Breakfast time in Brazil is always a high point of any foodie's day. Whether you're blowing the budget with a stay at a luxury hotel or keeping things cheap and cheerful at a hostel or budget hotel, you'll rise to a feast of fresh fruits, breads, cold meats and cheeses, cakes and hot, strong coffee. Brazilian cheese often disappoints, but make a point of trying queijo minas. This white, semi-soft cheese originates from the Minas Gerais state and has a fresh, moreish taste.

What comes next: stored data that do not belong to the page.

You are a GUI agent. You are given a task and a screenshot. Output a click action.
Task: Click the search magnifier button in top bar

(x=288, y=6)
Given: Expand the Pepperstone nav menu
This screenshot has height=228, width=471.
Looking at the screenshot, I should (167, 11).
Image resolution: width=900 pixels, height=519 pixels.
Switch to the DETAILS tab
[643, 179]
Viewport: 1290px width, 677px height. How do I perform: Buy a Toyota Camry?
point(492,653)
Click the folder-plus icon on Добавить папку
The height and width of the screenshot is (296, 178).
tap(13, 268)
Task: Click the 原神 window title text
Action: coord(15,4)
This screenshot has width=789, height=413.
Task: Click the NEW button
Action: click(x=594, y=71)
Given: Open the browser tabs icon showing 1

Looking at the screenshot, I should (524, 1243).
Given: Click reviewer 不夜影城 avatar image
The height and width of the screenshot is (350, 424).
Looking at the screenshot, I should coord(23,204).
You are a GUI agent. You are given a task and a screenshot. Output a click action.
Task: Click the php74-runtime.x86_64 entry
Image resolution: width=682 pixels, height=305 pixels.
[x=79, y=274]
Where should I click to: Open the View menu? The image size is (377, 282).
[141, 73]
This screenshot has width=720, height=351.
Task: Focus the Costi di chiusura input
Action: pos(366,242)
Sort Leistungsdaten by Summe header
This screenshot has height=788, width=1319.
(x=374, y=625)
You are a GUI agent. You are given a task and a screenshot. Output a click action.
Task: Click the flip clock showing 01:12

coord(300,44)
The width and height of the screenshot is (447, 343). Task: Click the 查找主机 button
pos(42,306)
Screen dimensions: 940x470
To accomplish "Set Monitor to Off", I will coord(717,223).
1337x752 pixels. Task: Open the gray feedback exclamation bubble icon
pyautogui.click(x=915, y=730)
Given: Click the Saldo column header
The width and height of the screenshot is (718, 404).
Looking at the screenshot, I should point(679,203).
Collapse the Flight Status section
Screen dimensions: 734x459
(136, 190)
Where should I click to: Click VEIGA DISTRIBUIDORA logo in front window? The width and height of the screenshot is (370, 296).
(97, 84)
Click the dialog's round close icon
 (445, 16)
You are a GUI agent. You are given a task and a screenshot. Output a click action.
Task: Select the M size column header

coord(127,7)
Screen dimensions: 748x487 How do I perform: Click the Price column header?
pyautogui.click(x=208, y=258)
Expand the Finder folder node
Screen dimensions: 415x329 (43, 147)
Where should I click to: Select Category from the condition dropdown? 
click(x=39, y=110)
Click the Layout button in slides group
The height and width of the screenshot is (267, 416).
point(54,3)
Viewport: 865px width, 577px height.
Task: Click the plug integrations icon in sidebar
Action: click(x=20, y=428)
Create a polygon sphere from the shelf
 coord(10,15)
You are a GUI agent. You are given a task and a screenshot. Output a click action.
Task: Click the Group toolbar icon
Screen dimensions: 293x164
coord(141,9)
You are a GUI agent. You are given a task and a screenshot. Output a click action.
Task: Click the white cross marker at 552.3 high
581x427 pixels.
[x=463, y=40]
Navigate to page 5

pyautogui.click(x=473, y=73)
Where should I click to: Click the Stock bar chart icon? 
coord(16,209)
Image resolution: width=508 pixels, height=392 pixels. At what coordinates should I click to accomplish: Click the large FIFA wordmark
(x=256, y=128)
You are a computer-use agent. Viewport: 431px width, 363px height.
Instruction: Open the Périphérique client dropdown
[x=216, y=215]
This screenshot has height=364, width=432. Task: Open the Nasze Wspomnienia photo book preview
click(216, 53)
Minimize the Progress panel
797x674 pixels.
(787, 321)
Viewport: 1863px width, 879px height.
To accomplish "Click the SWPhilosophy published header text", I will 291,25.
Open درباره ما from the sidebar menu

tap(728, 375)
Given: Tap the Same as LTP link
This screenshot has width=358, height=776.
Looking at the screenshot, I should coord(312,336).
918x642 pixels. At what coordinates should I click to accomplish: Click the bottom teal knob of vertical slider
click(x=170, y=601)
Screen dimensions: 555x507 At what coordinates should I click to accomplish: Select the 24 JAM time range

After breakfast, head for the beaches and take a stroll along the sands. Whether you opt for Ipanema, Copacabana or Arpoador (right in the middle of the two), you'll be offered ample opportunity to cool down with a refreshing coconut water. Served with a straw at beach kiosks dotted along the sands, this ultra-hydrating drink from a young coconut is known as a great hangover cure. A fresh coconut water by the beach is a delicious way to rehydrate — Photo courtesy of FabioFabiol/Flickr
When hunger strikes, make your way inland to one of Rio's many excellent buffet restaurants. These popular lunch spots operate on a pay-by-weight basis; thus, sushi, bean salads and steak cost the same as heavy staples. Buffet restaurants often offer a carvery as well as abundant salads and sides, while Blyss Holy Foods is a great vegan option in Ipanema offering a set price for as many trips to the buffet as you can manage.
Budget travelers will find that cheaper buffet restaurants can be found in Centro, and most spots offer reduced prices after 2 p.m. (closing around 3:30 p.m.). Whether you are in Centro or Zona Sul, it is worth making lofty Santa Teresa your destination of choice for evening dining. Here you can find all manner of enticing Brazilian dishes- from Amazonian piranha soup at Espirito Santa to hearty dishes from Northeastern Brazil at the welcoming Bar do Arnaudo.
Rio's bars also double as places to eat, and Santa Teresa's lively destinations such as Bar do Mineiro and Bar do Gomez are great places to meet locals while sampling a range of bar snacks, such as the ubiquitous bolinhos de bacalhau (cod and potato balls). There's no doubt you'll be delightfully stuffed after your Rio de Janeiro foodie escapade.